An unelected group accompanied by bankers as their board of directors, The Federal Reserve secretly lent $7.7 trillion to financial institutions during the economic collapse, according to Bloomberg News, which has been trying to get Fed records since 2009.  The Fed and the banks have fought disclosure all the way to the Supreme Court, which turned down the case.  Congress didn’t know about the money, even when it was debating TARP, the controversial $700 billion bank bailout pushed by then-Treasury Secretary Hank Paulson.  Many Treasury employees under Hank Paulson didn’t know about the secret lending program.  Even some Fed governors didn’t know about it:

The amount of money the central bank parceled out was surprising even to Gary H. Stern, president of the Federal Reserve Bank of Minneapolis from 1985 to 2009, who says he “wasn’t aware of the magnitude.”

$7.7 trillion is more than half the U.S. annual GDP.  One can only conclude:

a)      The too-big-to-fail banks were in much worse shape than they told their shareholders, depositors and the world;
b)      If the extent of their insolvency was known, Congress might have pushed for greater restrictions, such as breaking up the banks.
c)   We should have shut them down and started new banks like the North Dakota State Bank.


During one day (12/5/2008) banks required a $1.2 trillion infusion.

The six “too-big-to-fail” banks (JPMorgan Chase, Bank of America, Citigroup, Wells Fargo, Goldman Sachs and Morgan Stanley received $160 billion from TARP but borrowed as much as $460 billion from various Fed lending facilities, including the Term Auction Facility (TAF).   

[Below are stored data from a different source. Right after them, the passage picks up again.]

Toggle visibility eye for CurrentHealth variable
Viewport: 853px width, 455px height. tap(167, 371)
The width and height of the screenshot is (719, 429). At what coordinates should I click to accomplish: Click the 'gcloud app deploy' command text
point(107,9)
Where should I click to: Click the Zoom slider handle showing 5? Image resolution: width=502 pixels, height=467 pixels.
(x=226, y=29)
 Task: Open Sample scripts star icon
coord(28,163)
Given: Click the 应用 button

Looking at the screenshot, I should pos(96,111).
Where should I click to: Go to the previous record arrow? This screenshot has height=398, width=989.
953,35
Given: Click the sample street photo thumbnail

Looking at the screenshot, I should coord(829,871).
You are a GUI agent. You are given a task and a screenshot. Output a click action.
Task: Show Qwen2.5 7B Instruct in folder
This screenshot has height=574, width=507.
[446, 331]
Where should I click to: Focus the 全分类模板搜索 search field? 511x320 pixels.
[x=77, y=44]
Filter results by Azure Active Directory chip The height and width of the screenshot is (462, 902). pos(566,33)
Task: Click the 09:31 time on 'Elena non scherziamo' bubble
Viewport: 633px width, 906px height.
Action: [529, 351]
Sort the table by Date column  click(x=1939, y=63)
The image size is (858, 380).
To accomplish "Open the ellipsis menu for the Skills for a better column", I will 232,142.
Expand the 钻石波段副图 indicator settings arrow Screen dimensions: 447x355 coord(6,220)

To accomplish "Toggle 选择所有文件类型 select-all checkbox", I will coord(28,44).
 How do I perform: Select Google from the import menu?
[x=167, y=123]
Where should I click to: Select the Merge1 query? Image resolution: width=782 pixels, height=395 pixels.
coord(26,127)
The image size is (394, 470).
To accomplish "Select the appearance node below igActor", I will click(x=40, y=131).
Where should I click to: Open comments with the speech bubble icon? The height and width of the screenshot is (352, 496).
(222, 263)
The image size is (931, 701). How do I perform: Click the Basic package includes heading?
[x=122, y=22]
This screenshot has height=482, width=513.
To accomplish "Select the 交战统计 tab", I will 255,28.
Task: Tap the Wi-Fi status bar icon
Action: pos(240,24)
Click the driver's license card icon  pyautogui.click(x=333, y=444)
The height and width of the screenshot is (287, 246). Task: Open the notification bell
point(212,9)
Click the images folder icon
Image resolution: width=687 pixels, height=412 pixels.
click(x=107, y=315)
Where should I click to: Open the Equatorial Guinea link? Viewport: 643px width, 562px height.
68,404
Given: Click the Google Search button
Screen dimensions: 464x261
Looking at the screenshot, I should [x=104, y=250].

In a letter to shareholders, Jamie Dimon, the CEO of JPMorgan Chase, said the only reason it borrowed any money from the Fed was to encourage other banks to borrow to lessen the “stigma”:

He didn’t say that the New York-based bank’s total TAF borrowings were almost twice its cash holdings or that its peak borrowing of $48 billion on 2/26/2009 came more than a year after the program’s creation.

The Fed justified its actions by claiming that its programs prevented a collapse of the financial system and “[kept] credit flowing to American families and businesses.”  This was not true.  Most businesses had trouble borrowing even with good credit.  Despite their easy access to funds, banks became extremely risk-averse.  The credit lines of small businesses and individuals were cut.  The Fed also said, “all loans were backed by appropriate collateral.”  If the collateral was “appropriate”, why would the banks need so much money?

At the same time that they were accepting so much money and lying to their shareholders and the world, the big banks fought fiercely against regulation, particularly the idea that they should be broken up.  The epithet “too-big-to-fail” meant that a collapse in one sector would cause a chain reaction leading to systemic financial meltdown.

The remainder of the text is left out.